2024-09-03
TLS Server Name Indications can be altered by helpful code
In TLS, the Server Name Indication is how (in the modern TLS world) you tell the TLS server what (server) TLS certificate you're looking for. A TLS server that has multiple TLS certificates available, such as a web server handling multiple websites, will normally use your SNI to decide what server TLS certificate to provide to you. If you provide an SNI that the TLS server doesn't know or don't provide a SNI at all, the TLS server can do a variety of things, but many will fall back to some default TLS certificate. Use of SNI is pervasive in web PKI but not always used elsewhere; for example, SMTP clients don't always send SNI when establishing TLS with a SMTP server.
The official specification for SNI is section 3 of RFC 6066, and it permits exactly one format of the SNI data, which is, let's quote:
"HostName" contains the fully qualified DNS hostname of the server, as understood by the client. The hostname is represented as a byte string using ASCII encoding without a trailing dot. [...]

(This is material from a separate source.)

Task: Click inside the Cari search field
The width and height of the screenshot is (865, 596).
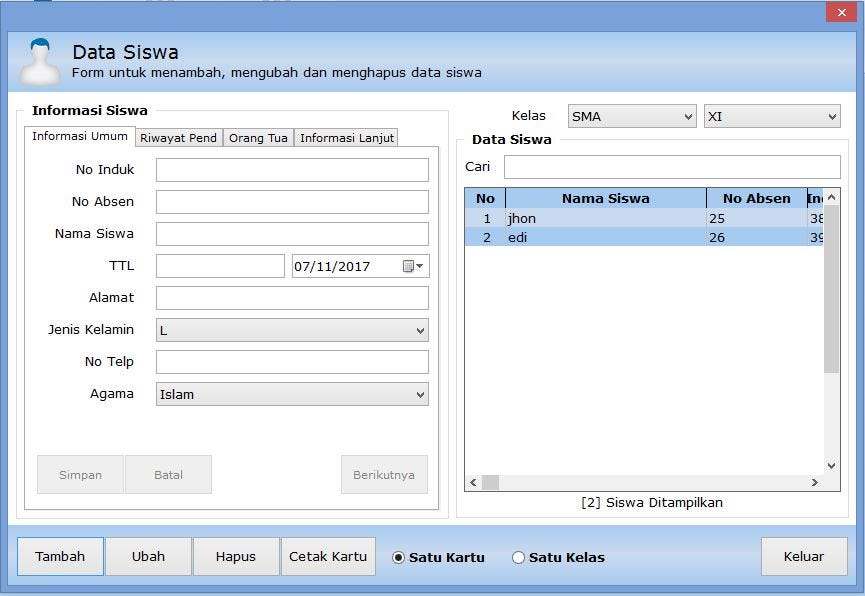Action: 670,166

Anything other than this is an incorrectly formatted SNI. In particular, sending a SNI using a DNS name with a dot at the end (the customary way of specifying a fully qualified name in the context of DNS) is explicitly not allowed under RFC 6066. RFC 6066 SNI names are always fully qualified and without the trailing dots.
So what happens if you provide a SNI with a trailing dot? That depends. In particular, if you're providing a name with a trailing dot to a client library or a client program that does TLS, the library may helpfully remove the trailing dot for you when it sends the SNI. Go's crypto/tls definitely behaves this way, and it seems that some TLS libraries may. Based on observing behavior on systems I have access to, I believe that OpenSSL does strip the trailing dot but GnuTLS doesn't, and probably Mozilla's NSS doesn't either (since Firefox appears to not do this).
(I don't know what a TLS server sees as the SNI if it uses these libraries, but it appears likely that OpenSSL doesn't strip the trailing dot but instead passes it through literally.)
This dot stripping behavior is generally silent, which can lead to confusion if you're trying to test the behavior of providing a trailing dot in the SNI (which can cause web servers to give you errors). At the same time it's probably sensible behavior for the client side of TLS libraries, since some of the time they will be deriving the SNI hostname from the host name the caller has given them to connect to, and the caller may want to indicate a fully qualified DNS name in the customary way.
PS: Because I looked it up, the Go crypto/tls client code strips a trailing dot while the server code rejects a TLS ClientHelo that includes a SNI with a trailing dot (which will cause the TLS connection to fail).